Pseudocode coming your way:
Calculate the number of days between now and the last day of the month
Get the current day of the week (i.e. Wednesday)
Based on the current day of the week, and the number of days left in the month, it's simple calculation to figure out how many weekend days are left in the month - it's going to be the number of days remaining in the month, minus the number of Sundays/Saturdays left in the month.
I would write a function, something like:
daysLeftInMonth(daysLeftInMonth, startingDayOfWeek, dayOfWeekToCalculate)
where:
daysLeftInMonth is last day of the month (30), minus the current date (15)
startingDayOfWeek is the day of the week you want to start on (for today it would be Wednesday)
dayOfWeekToCalculate is the day of the week you want to count, e.g. Saturday or Sunday. June 2011 currently has 2 Sunday, and 2 Saturdays left 'til the end of the month
So, your algorithm becomes something like:
getWeekdaysLeft(todaysDate)
...getWeekdaysLeft is something like:
sundaysLeft = daysLeftInMonth(lastDayOfMonth - todaysDate, "Wednesday", "Sunday");
saturdaysLeft = daysLeftInMonth(lastDayOfMonth - todaysDate, "Wednesday", "Saturday");
return ((lastDayOfMonth - todaysDate) - (sundaysLeft + saturdaysLeft));
This code does at least one part you ask for. Instead of "end of next month" it simply works with a given number of days.
$dfrom = time();
$fourweeks = 7 * 4;
for ($i = 0; $i < $fourweeks; $i ++) {
$stamp = $dfrom + ($i * 24 * 60 * 60);
$weekday = date("D", $stamp);
if (in_array($weekday, array("Mon", "Tue", "Wed", "Thu", "Fri"))) {
print date(DATE_RSS, $stamp) . "\n";
}
}
// Find today's day of the month (i.e. 15)
$today = intval(date('d'));
// Define the array that will hold the work days.
$work_days = array()
// Find this month's last day. (i.e. 30)
$last = intval(date('d', strtotime('last day of this month')));
// Loop through all of the days between today and the last day of the month (i.e. 15 through 30)
for ( $i = $today; $i <= $last; $i++ )
{
// Create a timestamp.
$timestamp = mktime(null, null, null, null, $i);
// If the day of the week is greater than Sunday (0) but less than Saturday (6), add the timestamp to an array.
if ( intval(date('w', $timestamp)) > 0 && intval(date('w', $timestamp)) < 6 )

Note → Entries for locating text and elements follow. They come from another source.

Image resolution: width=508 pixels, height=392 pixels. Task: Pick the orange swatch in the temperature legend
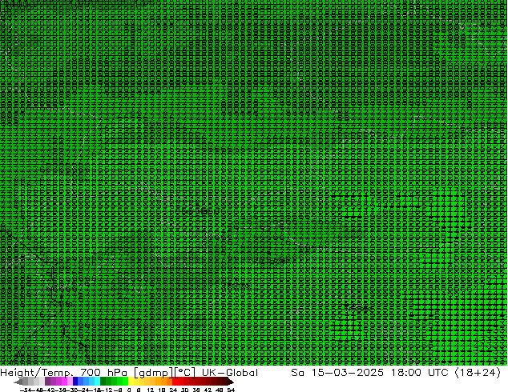[x=160, y=382]
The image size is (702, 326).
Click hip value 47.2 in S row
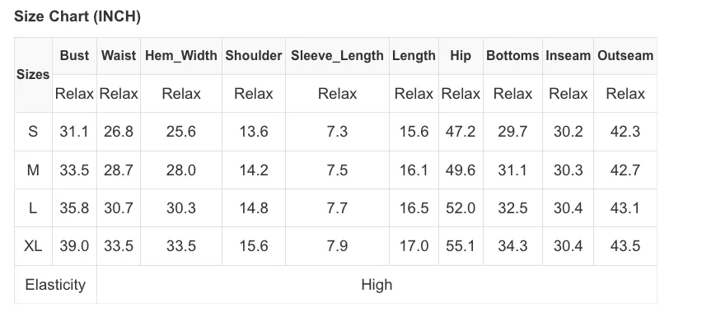pos(461,132)
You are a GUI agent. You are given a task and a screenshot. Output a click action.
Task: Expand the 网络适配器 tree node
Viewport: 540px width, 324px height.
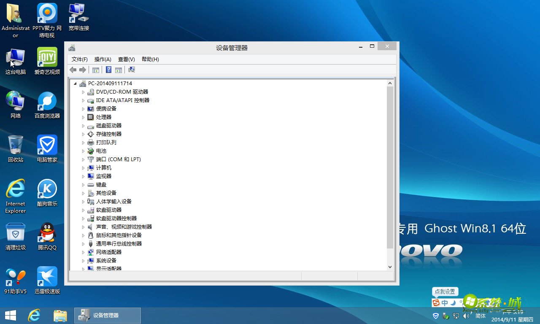pos(84,252)
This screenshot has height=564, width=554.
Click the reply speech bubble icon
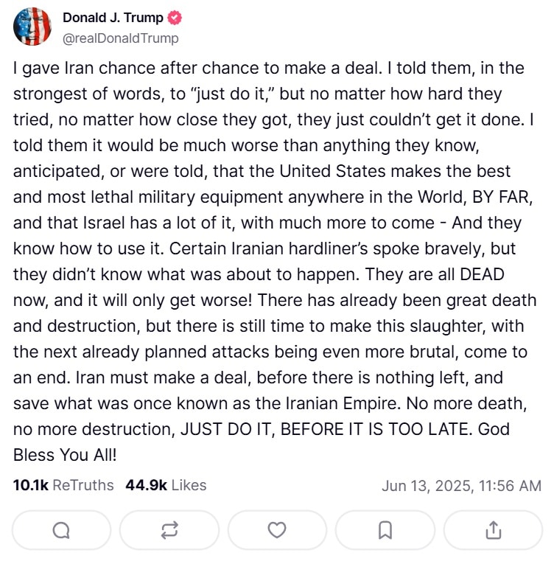point(62,530)
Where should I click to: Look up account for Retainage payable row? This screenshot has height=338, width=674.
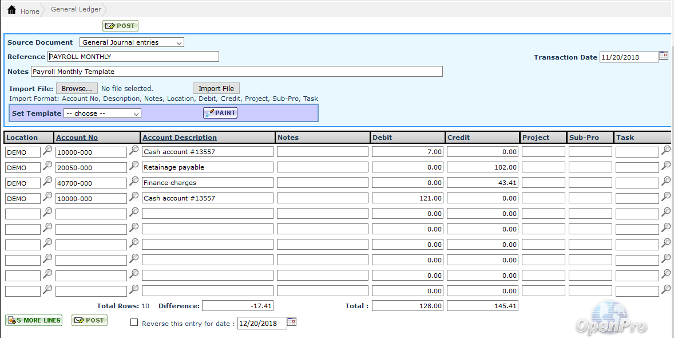point(134,166)
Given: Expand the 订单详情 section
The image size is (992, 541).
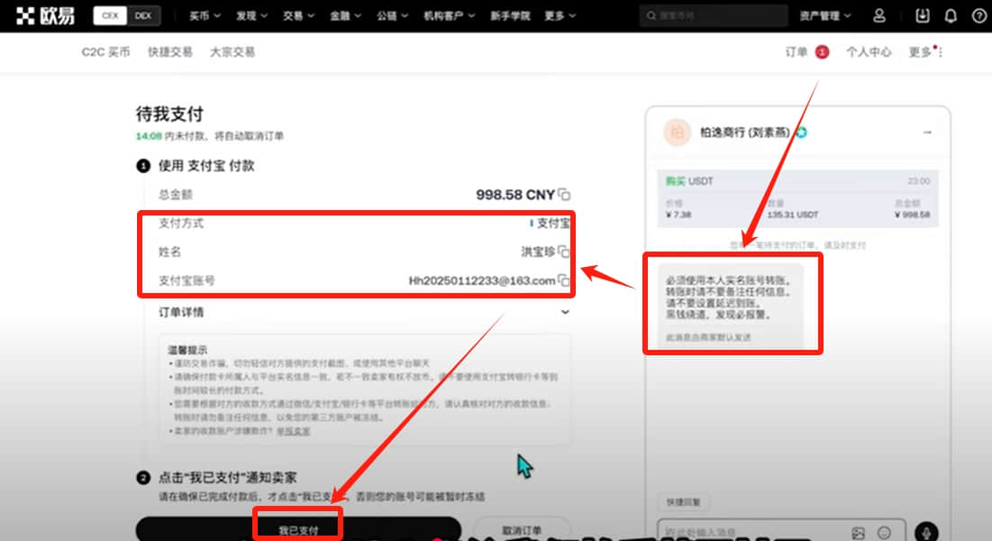Looking at the screenshot, I should [x=565, y=312].
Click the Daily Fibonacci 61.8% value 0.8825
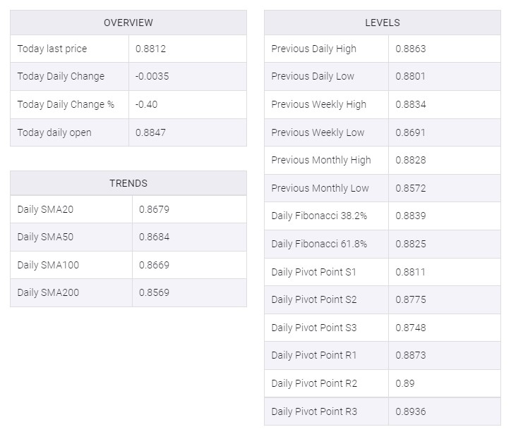The width and height of the screenshot is (511, 434). 411,244
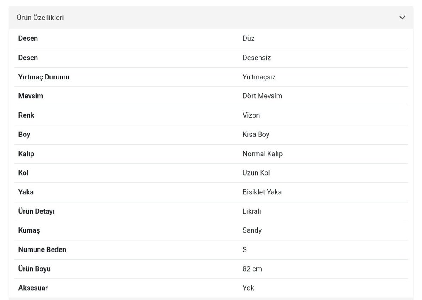Click the Renk row label
This screenshot has width=422, height=300.
(x=26, y=115)
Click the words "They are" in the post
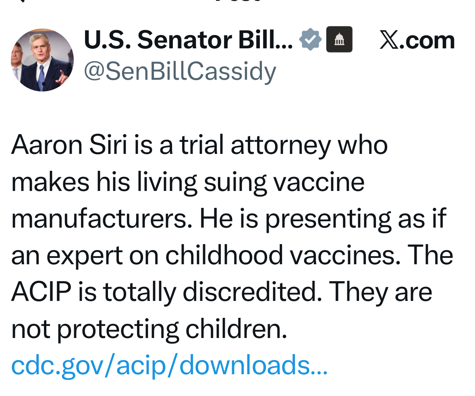The image size is (475, 396). (x=380, y=292)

$work_days[] = mktime($timestamp);
}
The $work_days array will contain timestamps which you could use this way:
echo date('Y-m-d', $work_days[0]);
The code above with work in PHP 4 as well as PHP 5. It does not rely on the functionality of the DateTime class which was not available until PHP 5.2 and does not require the use of "libraries" created by other people.